Two professors from the University of Toledo have invented a safer way to treat prostate cancer.
They’ve created a device that would allow doctors to use stronger radiation on the affected area. Not only helping get rid of the cancer faster, but also making sure the surrounding healthy tissue isn’t damaged.
“Everybody is excited for this device to come out and hopefully it will really create a revolution in the field of radiation oncology when it comes to treatment of pelvic tumors,” University of Toledo professor of radiation oncology Dr. Ishmael Parsai said.
Experts say it’s a problem that has been well-known in the medical industry for years: patients with prostate cancer suffering from rectal problems after radiation treatment.
“That can cause a lot of damage to the healthy tissue surrounding the tumor and if we can move the healthy tissue away that is really a major, major achievement,” Dr. Parsai said.
That’s where the retractor would come in. Dr. Parsai and Dr. Mohammad Elahinia collaborated on the device that moves the rectal wall 1.5 centimeters away from the prostate during treatment.
“Nationwide and internationally it is a very common toxicity of prostate cancer as far as having some late rectal toxicity, people can get proctitis so some late irritation of the rectum and bleeding of the rectum,” University of Toledo associate professor of radiation oncology Dr. Krishna Reddy said.
The device is made of nitinol, a shape-memory alloy that can be inflated and deflated in seconds after being inserted. It’s a material that Dr. Elahinia had experience working with as the chair of the mechanical engineering department at UT.
“Engineers are problem solvers so there are various domains that we can focus on but because we have such a strong medical school and access to facilities and experts it’s a natural way for us to expand our applications to medicine,” Dr. Elahinia said.

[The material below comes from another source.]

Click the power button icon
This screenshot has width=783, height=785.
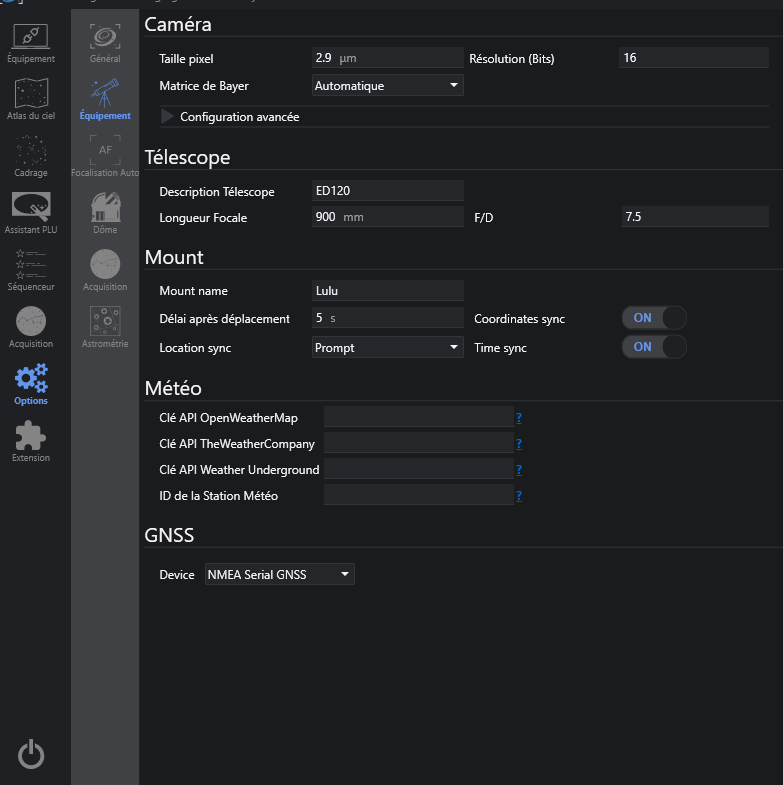[31, 754]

The group was awarded $150,000 from the Ohio Third Frontier Commission to develop and test the prototype. So far they’ve done a number of cadaver tests and plan to use the device on patients in the near future.
“I’m hoping, time-wise, it’s really difficult to put timing on this kind of thing because it needs to get FDA approval, but I’m hoping within a year-and-a-half or so this device should be available to anyone in the market,” Dr. Parsai said.
Doctors say the device can also be used on women for cervical cancer and other pelvic tumors.